Task description → Exactly reproduce the data from its first line through the line with "Task: Click the Update", leaving out every line after it.

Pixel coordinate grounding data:
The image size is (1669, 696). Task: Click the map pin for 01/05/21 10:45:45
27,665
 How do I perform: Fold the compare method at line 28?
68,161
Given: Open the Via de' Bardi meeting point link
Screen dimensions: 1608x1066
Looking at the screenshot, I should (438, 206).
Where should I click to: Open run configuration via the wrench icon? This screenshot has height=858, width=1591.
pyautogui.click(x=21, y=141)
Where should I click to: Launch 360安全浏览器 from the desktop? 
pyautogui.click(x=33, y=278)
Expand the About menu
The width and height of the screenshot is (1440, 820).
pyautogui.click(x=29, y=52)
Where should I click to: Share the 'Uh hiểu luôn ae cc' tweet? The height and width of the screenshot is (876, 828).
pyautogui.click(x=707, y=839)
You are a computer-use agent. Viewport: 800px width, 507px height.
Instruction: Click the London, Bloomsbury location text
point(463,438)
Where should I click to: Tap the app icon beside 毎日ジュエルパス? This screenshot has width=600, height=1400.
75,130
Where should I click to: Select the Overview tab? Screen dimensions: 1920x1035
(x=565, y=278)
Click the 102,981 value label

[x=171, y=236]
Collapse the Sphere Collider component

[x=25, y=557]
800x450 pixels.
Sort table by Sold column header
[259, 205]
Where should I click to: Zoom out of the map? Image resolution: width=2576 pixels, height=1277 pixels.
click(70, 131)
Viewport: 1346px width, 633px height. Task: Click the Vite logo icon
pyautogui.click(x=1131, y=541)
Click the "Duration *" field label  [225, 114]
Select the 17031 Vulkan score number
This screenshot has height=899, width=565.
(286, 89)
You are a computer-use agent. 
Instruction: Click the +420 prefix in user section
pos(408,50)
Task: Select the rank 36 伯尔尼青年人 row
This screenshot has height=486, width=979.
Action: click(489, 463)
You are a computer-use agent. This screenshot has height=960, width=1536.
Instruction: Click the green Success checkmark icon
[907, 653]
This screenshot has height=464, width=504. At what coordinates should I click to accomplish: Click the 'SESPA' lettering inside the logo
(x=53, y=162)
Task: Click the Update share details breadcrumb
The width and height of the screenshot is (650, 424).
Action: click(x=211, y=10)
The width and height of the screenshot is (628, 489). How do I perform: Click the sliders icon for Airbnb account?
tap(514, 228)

Answer below →
The image size is (1669, 696). Task: Click the map pin for 01/05/21 10:45:45
27,665
 How do I perform: Fold the compare method at line 28?
68,161
Given: Open the Via de' Bardi meeting point link
Screen dimensions: 1608x1066
Looking at the screenshot, I should (438, 206).
Where should I click to: Open run configuration via the wrench icon? This screenshot has height=858, width=1591.
pyautogui.click(x=21, y=141)
Where should I click to: Launch 360安全浏览器 from the desktop? 
pyautogui.click(x=33, y=278)
Expand the About menu
The width and height of the screenshot is (1440, 820).
pyautogui.click(x=29, y=52)
Where should I click to: Share the 'Uh hiểu luôn ae cc' tweet? The height and width of the screenshot is (876, 828).
pyautogui.click(x=707, y=839)
You are a computer-use agent. Viewport: 800px width, 507px height.
Instruction: Click the London, Bloomsbury location text
point(463,438)
Where should I click to: Tap the app icon beside 毎日ジュエルパス? This screenshot has width=600, height=1400.
75,130
Where should I click to: Select the Overview tab? Screen dimensions: 1920x1035
(x=565, y=278)
Click the 102,981 value label

[x=171, y=236]
Collapse the Sphere Collider component

[x=25, y=557]
800x450 pixels.
Sort table by Sold column header
[259, 205]
Where should I click to: Zoom out of the map? Image resolution: width=2576 pixels, height=1277 pixels.
click(70, 131)
Viewport: 1346px width, 633px height. Task: Click the Vite logo icon
pyautogui.click(x=1131, y=541)
Click the "Duration *" field label  [225, 114]
Select the 17031 Vulkan score number
This screenshot has height=899, width=565.
(286, 89)
You are a computer-use agent. 
Instruction: Click the +420 prefix in user section
pos(408,50)
Task: Select the rank 36 伯尔尼青年人 row
This screenshot has height=486, width=979.
Action: click(489, 463)
You are a computer-use agent. This screenshot has height=960, width=1536.
Instruction: Click the green Success checkmark icon
[907, 653]
This screenshot has height=464, width=504. At what coordinates should I click to accomplish: Click the 'SESPA' lettering inside the logo
(x=53, y=162)
Task: Click the Update share details breadcrumb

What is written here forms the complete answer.